───── Information provided

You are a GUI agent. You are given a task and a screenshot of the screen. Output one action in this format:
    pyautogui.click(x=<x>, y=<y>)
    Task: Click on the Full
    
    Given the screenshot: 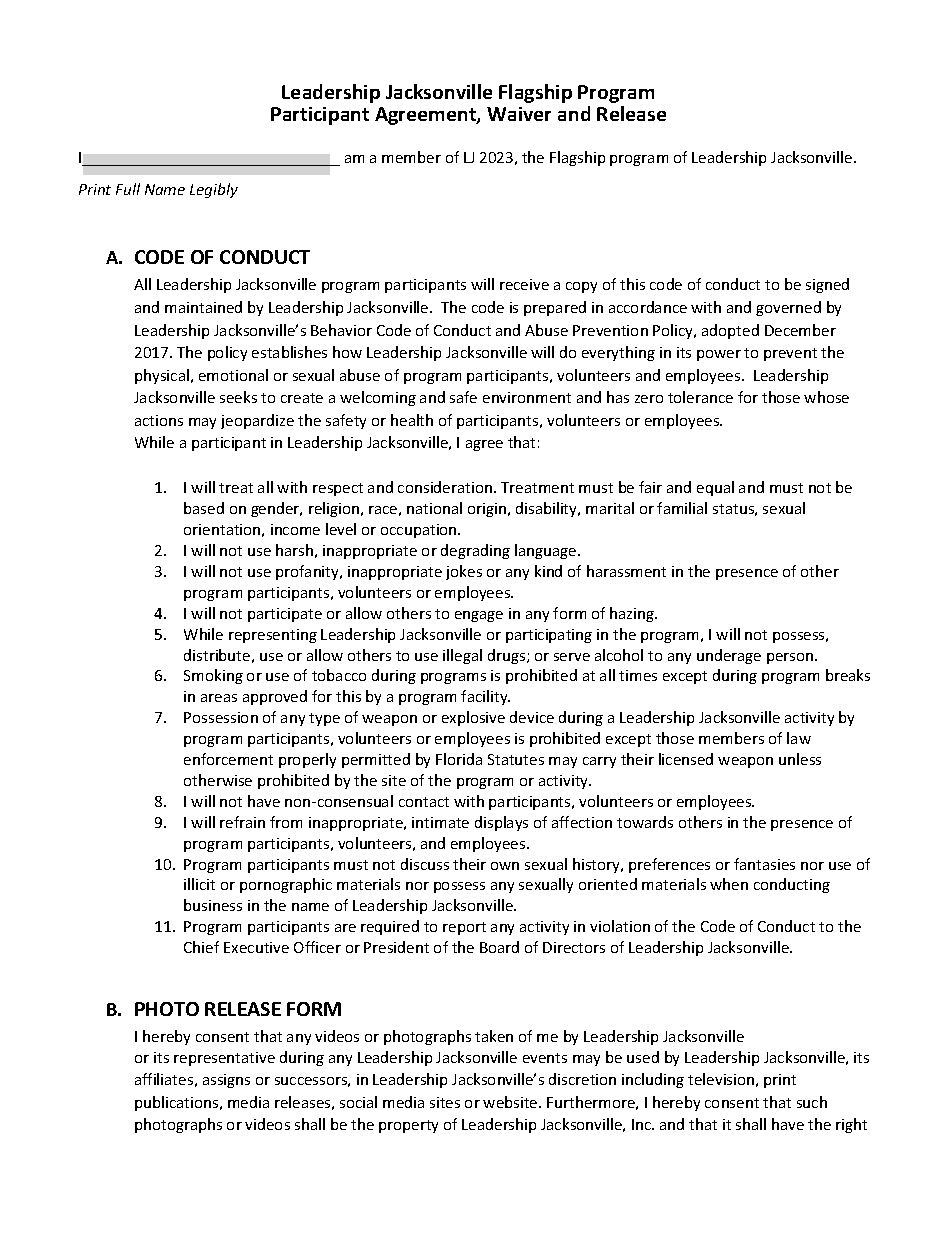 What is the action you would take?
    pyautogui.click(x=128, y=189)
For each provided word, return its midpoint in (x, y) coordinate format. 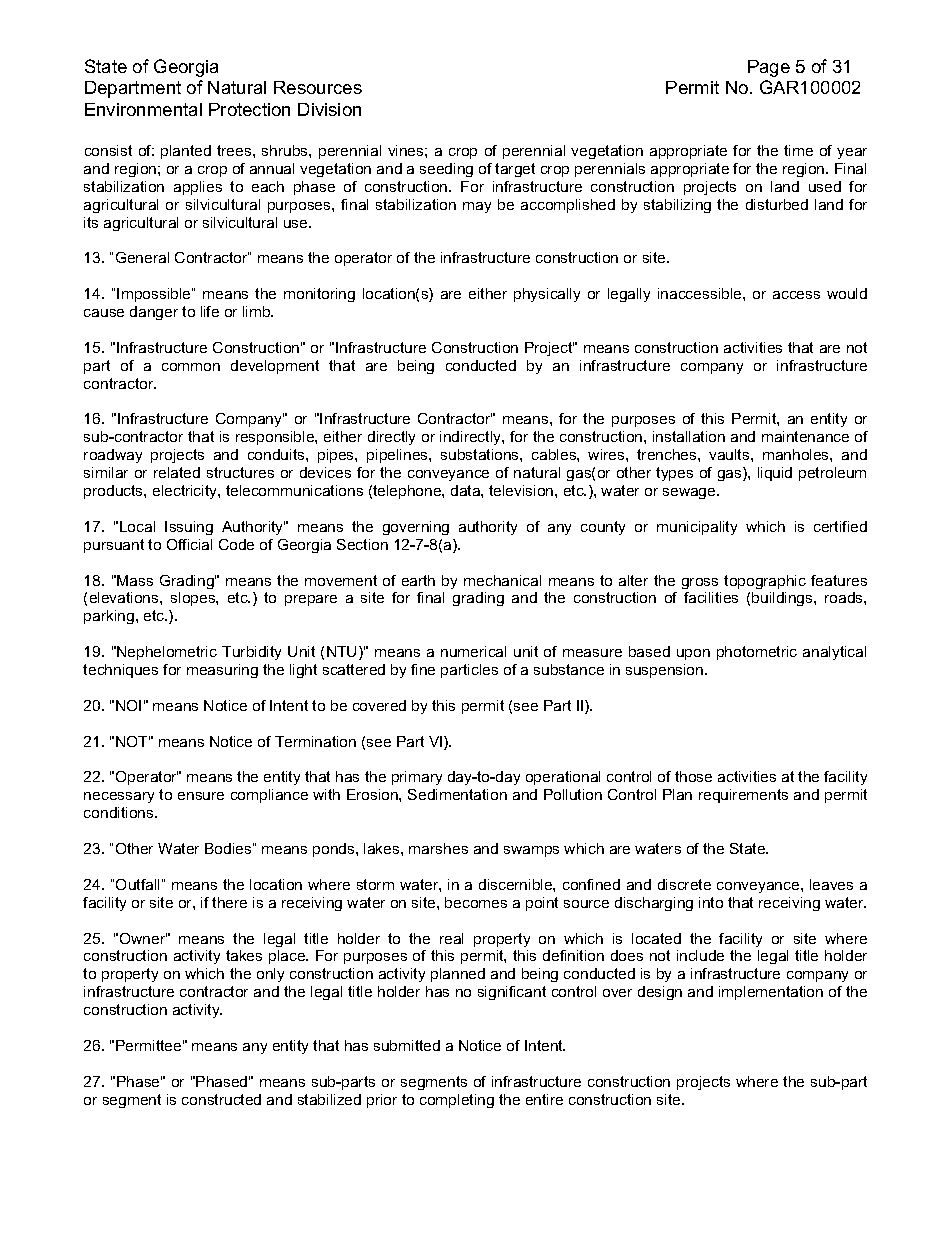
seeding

──────────

What is asked:
Repeat the lines of the listing word for word, starting at the line that contains "For each provided" and continuing through the end of the listing. Leave out the pictures.

Exercise result:
For each provided word, return its midpoint in (x, y) coordinate format. 
seeding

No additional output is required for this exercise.